Sin embargo, Rouge tenía confianza. Escribió cartas a personas importantes y visitó personalmente la oficina del gobernador, la dirección de policía y la agencia de pasaportes, sin dudar en interpretar el papel de dirigente del Partido Comunista que era.
«El viaje de Sauce Yee a Estados Unidos tenderá un puente entre China y América —insistía Rouge—. Chinkiang se esfuerza por ser una ciudad modelo a la hora de llevar a cabo la nueva política exterior de Deng Xiaoping. Sauce Yee es una ciudadana leal cuya única intención es servir a su país. Como dirigente del partido, sugiero que nos valgamos de ella antes de que expire».
Antes de partir para Estados Unidos, visité la tumba de Carie y llené una bolsa de tierra que luego guardé en la maleta junto a mis medicinas. Aunque no sufría más que los achaques propios de la edad, los médicos estaban preocupados por mí. No confiaban en que estuviera en condiciones de realizar un largo viaje.
Yo sabía que aguantaría el trayecto sin problemas. Lo que me había mantenido viva todo aquel tiempo era el deseo de ver a Pearl por última vez. A Rouge le preocupaba que el consulado americano no me concediera un visado dada mi edad. Sus temores eran fundados. El cónsul solicitó que presentara un seguro de enfermedad. Nosotras no sabíamos lo que significaba «seguro», pues jamás habíamos escuchado esa palabra. El cónsul nos sugirió que contratáramos una póliza temporal para viajar a Estados Unidos. Cuando Rouge recibió el presupuesto, se quedó de piedra.
—¡El coste de una póliza de seguros de tres meses es más de lo que gana un chino en diez años!
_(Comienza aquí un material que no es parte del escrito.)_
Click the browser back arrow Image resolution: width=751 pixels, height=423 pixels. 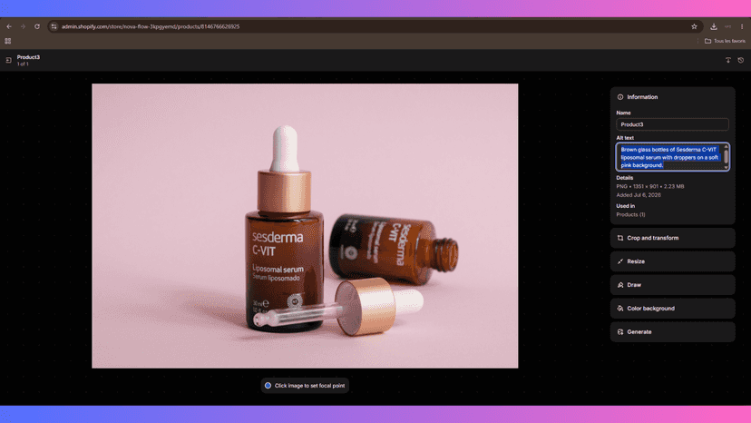pyautogui.click(x=9, y=27)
Al igual que papá, Rouge no se sentía culpable por correr riesgos. Redobló esfuerzos y movió hilos. Localizó al antiguo compañero de celda de Dick, el general Chu, que no solo era el nuevo director del congreso nacional sino que además conocía personalmente al cónsul general americano. Me concedieron el visado de inmediato. Mientras Rouge se encargaba de ultimar los preparativos de mi viaje, yo me dedicaba a dar paseos por el monte, con la ayuda de mis nietas, donde Pearl y yo habíamos jugado en su día. Me fallaban las piernas, pero estaba contenta.
No tuve que imaginarme la casa de Pearl en Estados Unidos, porque Rouge me enseñó las fotos enviadas por la Asociación de Amigos Chinoestadounidenses. Era preciosa. Formaba parte de un complejo residencial, con verdes colinas ondulantes y un cielo azul como telón de fondo. Me moría de ganas de verla por dentro. Imaginaba las habitaciones amuebladas con gusto y decoradas con obras de arte occidental. Seguro que Pearl tendría una biblioteca, pues siempre había sido una amante de los libros. También suponía que habría un jardín, ya que mi amiga había heredado la pasión de Carie por la naturaleza. El jardín estaría lleno de plantas de nombres desconocidos para mí, pero sería hermoso.
Me pregunté dónde reposarían sus restos. Al haberse criado en Chinkiang, Pearl estaba familiarizada con el feng shui, pero otra cosa era que hubiera aplicado dicho concepto a su morada final. Al fin y al cabo, había vivido en América tanto como en China. ¿Cómo sería su tumba? ¿Qué habría a su alrededor? ¿Tendría una lápida? ¿Y un epitafio?
Me propuse dedicarle una pequeña ceremonia a mi llegada. Encendería incienso hecho a mano por sus amigos de Chinkiang. Luego esparciría sobre su sepultura la tierra recogida en la tumba de su madre. Quería ver reunidos los espíritus de Carie y Pearl. Ya solo con lograr eso sería feliz.